Over the years, I have shared many book lists for kids, book resources for families, and free reading printables. I shared how to make your own visual reading list for your kids, and created Read for a Reason which features many book resources for homeschoolers and classroom teachers.
You can find tons of reviews online for books that have been available for a while, but there are MANY newer books and parents don’t have time to read them all to preview the topics presented. I plan to feature books that have been released within the past 5(ish) years. Many of my readers are Christian homeschooling families and have concerns about what is presented in books. It is my hope that as I read books I can share a post with information about the book so you can decide.
Click on the graphics below to see books I have reviewed…
BOOK REVIEW: The Blackbird Girls
Book Title: The Blackbird Girls
Author: Anne Blankman
Year Published: 2020
Suggested Ages: 9-13
Suggested Grades: 5-8
Main Characters: Valentina (5th grade), Oksana (5th grade)
Historical Time Period: 1986, USSR, Chernobyl
Themes/Issues: oppression, hatred, intolerance, abuse, communism, religion/faith, friendship, bullying, family
On a spring morning, neighbors Valentina Kaplan and Oksana Savchenko wake up to an angry red sky. A reactor at the nuclear power plant where their fathers work–Chernobyl–has exploded. Before they know it, the two girls, who’ve always been enemies, find themselves on a train bound for Leningrad to stay with Valentina’s estranged grandmother, Rita Grigorievna. In their new lives in Leningrad, they begin to learn what it means to trust another person. Oksana must face the lies her parents told her all her life. Valentina must keep her grandmother’s secret, one that could put all their lives in danger. And both of them discover something they’ve wished for: a best friend. But how far would you go to save your best friend’s life? Would you risk your own?
Told in alternating perspectives among three girls–Valentina and Oksana in 1986 and Rifka in 1941–this story shows that hatred, intolerance, and oppression are no match for the power of true friendship.

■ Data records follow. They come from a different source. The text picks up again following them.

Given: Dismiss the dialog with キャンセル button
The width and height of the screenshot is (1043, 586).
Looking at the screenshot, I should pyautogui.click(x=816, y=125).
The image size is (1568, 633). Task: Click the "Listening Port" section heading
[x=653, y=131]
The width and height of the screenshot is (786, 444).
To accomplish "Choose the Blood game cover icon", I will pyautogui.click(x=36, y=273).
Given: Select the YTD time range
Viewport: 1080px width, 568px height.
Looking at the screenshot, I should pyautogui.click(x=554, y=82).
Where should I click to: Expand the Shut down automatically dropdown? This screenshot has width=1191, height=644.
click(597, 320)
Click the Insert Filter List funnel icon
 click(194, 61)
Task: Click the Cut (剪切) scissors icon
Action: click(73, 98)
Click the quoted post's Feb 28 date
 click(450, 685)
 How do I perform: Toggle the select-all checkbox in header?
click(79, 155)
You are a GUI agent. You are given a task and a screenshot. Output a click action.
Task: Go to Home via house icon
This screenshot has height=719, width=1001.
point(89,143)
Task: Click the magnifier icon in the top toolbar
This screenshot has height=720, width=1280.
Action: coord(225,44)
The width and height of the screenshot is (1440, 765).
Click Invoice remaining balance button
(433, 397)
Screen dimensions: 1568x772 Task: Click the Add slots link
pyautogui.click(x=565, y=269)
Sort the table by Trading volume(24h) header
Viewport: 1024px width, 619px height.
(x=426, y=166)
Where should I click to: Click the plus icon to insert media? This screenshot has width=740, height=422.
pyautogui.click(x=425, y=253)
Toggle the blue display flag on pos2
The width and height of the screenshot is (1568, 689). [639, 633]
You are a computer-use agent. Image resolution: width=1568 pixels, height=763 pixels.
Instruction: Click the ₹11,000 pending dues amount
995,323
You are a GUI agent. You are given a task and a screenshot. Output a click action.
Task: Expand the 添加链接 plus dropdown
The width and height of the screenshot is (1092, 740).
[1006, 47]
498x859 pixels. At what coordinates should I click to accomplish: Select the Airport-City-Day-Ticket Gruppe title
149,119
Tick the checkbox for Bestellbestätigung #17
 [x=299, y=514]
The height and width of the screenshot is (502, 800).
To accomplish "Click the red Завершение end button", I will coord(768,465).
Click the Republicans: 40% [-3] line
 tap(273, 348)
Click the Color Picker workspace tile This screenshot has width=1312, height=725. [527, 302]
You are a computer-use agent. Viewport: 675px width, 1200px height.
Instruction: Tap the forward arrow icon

I will be adding this book to my daughter’s 8th-grade reading list.
This book was a page-turner, I definitely wanted to see what was going to happen next. The recommended ages are lower than I would recommend due to some very heavy subject matter. Oksana is physically and emotionally abused by her father, her mother’s boyfriend, and her mother. It is hard to read and may be too much for some younger kids.
The view into communism is disturbing to read, much is about religion as Valentina is Jewish and is persecuted for her faith. As is Rifka in the 1941 flashback chapters.
I do recommend this book as it is based on history and it needs to be read. It reminds me of The Hiding Place, Number the Stars, and other heavy historical fiction books that are hard to read but necessary. It is a look into history that kids just can’t get from a textbook. For more sensitive kids this may be better as a read-aloud rather than a read-alone.
Possible concerns for some parents…
In addition to the main themes of the book (listed earlier in this post), there are slight mentions of some things parents may have concerns about. Below I will share some issues that you may or may not have a problem with. I am not sharing my personal opinions. My criteria for including things below is, “Do I know at least one person who would want to know this was in the book?” and if my answer is yes, I am telling you about it below.
- Early in the book: “Oh my God! ” Where’s Papa” is said by Valentina when she realizes her father hasn’t come home.
- Oksana’s father burns her with a cigarette and physically abuses her in other ways. Late in the book Oksana experiences physical abuse again and it is heartbreaking to read. Her mother makes this comment: “Men have tempers and we women must do everything we can to soothe them and make them happy.”
- Alcohol is mentioned but isn’t a major issue. It is connected to men abusing when they drink.